In some cases, companies are using artificial intelligence to train their network to build its own virtual immune system, so that it can detect even minor changes in traffic on the network and respond to immediately curtail or shut down the precursors to a future attack.
Protect the asset
The third, is protecting your assets, most commonly your data, from being compromised. This might mean using encryption, or a secure facility, or even managing user access.
Your people
The fourth is your people. Instilling a culture of security in the organisation is perhaps one of the most difficult parts of the puzzle. Ensuring that everyone understands the risks, and actively works to mitigate them is vital from a people perspective.
But what about courage?
However, is there a fifth ingredient? I would argue that courage is the essential step that brings together all these disparate factors into a finished plan that is greater than the sum of its parts.
It takes courage not to turn a blind eye when other businesses are being attacked in your sector. It takes courage to make the difficult investment decisions that will bolster your physical security. It takes courage to protect your data at the potential cost of productivity. It takes courage to get buy-in from your entire workforce for an attack that may never materialise.
No amount of planning, however, will ever mitigate the risk of a cyberattack, and so it also takes courage to recover after an attack that cripples the business. This is exactly what one industrial business did when it was attacked earlier this year.

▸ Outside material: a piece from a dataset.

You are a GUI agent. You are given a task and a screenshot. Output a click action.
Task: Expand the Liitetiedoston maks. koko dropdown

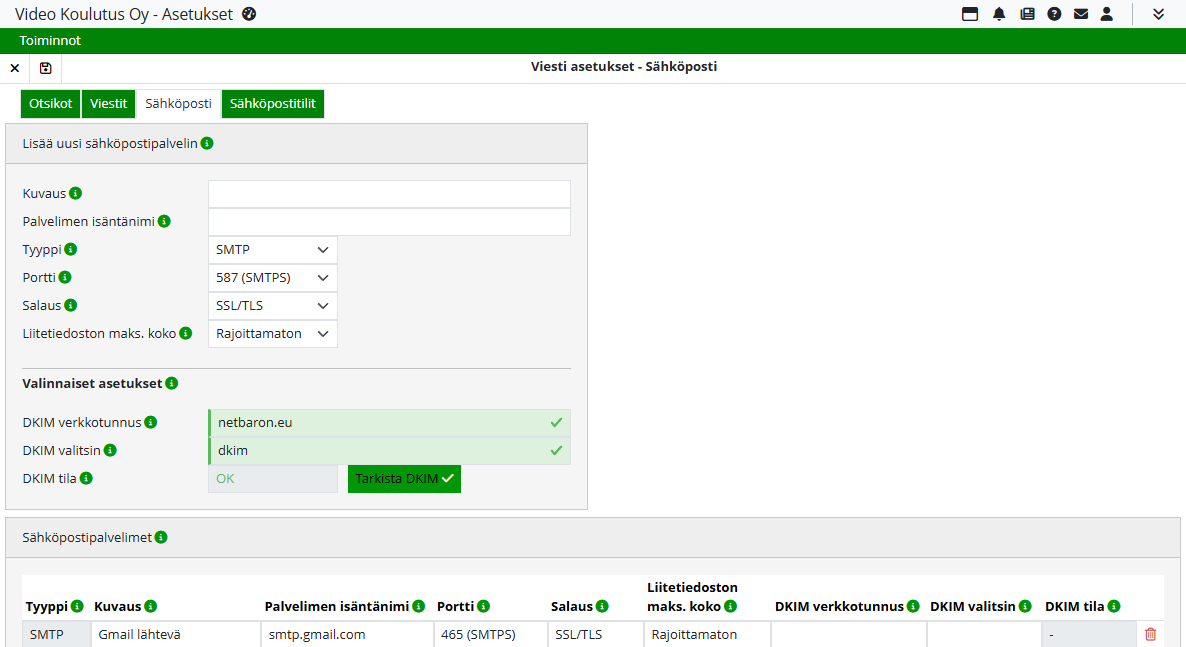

In March 2019, aluminium manufacturer Norsk Hydro, based in Oslo, Norway, became the victim of a global cyberattack that has cost the company $52m. It was so bad that many of the company’s plants had to resort to using pen and paper. Some 35,000 staff in 170 plants around the world were left reeling when the cyberattack brought production to a halt.
The company had to shut down around 22,000 PCs across 40 countries when it became the victim of LockerGoga, a relative of the equally devastating WannaCry ransomware virus.
The company refused to pay the ransom and decided to rebuild operations from the ground up. It brought in long-since retired employees to manually recode the production machines using the original printed paper manuals. What’s heartening is that staff rallied around the cause, with sales people volunteering to work shifts on the production floor and staff from the accounting team making sandwiches during troubling times.
While this is a rare example of a business that was affected on such a large scale, the lesson for others is that taking the first few steps to preparing for an attack can make all the difference as to whether the business will survive. So, take that courageous step today.